## [Things to do]
1 - In the stereo-systems text below, print everything from "We liked California" down to "cheating the system." verbatim.
2 - Answer these from the stereo-systems text below:
(a) How old was the writer when buying the first system?
(b) Which amplifier drove the CD-based system in college?
(c) Who lived downstairs from the rented duplex?

Imperfections in the studio environment resulted in many of my early compilations having all manner of special effects. Remixes weren't a thing yet then or I might have been onto something. I bought my first system from a friend when I was 16 years old in Kodiak, Alaska. It wasn't much; a dual cassette deck, integrated amp and speakers. The friend somehow got the contract to run the high school dances. We joined forces and used our cheap and tremendously inadequate equipment to entertain our fellow students for two years. The operation required preparing tape collections by cueing the cassettes to the songs we wanted to play. The mixing board consisted of turning down the master volume, stopping one tape and starting the other. If we were lucky, the correct song would come up and all was well. This was not always the case.


We liked California Coolers and would bring them to the dances. Usually once things were underway and the lights were down, we'd pour into large McDonald's cups. Musical selections would get interesting a couple of hours in and we had a special menu we weren't brave enough to play except during the last hour. It seemed the patrons were onboard the last hour too, so I think we weren't the only ones cheating the system.


In college I wanted power. We played a lot of Metallica and Ministry. This system was now CD-based, with a Proton D-1200 which put out something like 600 watts per channel through a pair of Advent Legacys. My buddy had another pair of Legacys and some Klipsch monitors. This system would shake all four floors of our dorm building. No kidding, every single room in the stack felt the earthquake. It was awesome.


After that we rented the upstairs of an up/down duplex. We had all 6 speakers juiced up with the Proton and a big Adcom. We had something close to 1,000 watts per channel in that living room. This potential problem wasn't - a rock band resided downstairs. Our home stereo could hold its own with their band practices and they told us to turn it down more than once. We were so proud.

## [Information shown]

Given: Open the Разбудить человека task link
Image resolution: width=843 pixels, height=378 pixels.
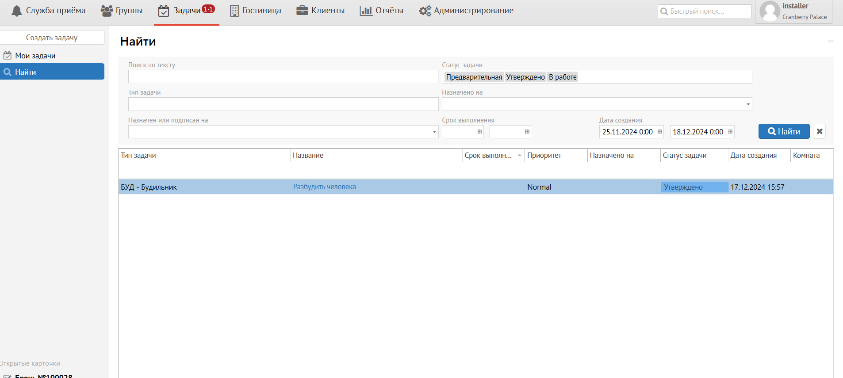Looking at the screenshot, I should coord(324,187).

## [Task-by-task results]
1 -
We liked California Coolers and would bring them to the dances. Usually once things were underway and the lights were down, we'd pour into large McDonald's cups. Musical selections would get interesting a couple of hours in and we had a special menu we weren't brave enough to play except during the last hour. It seemed the patrons were onboard the last hour too, so I think we weren't the only ones cheating the system.

2 -
(a) 16 years old
(b) A Proton D-1200
(c) A rock band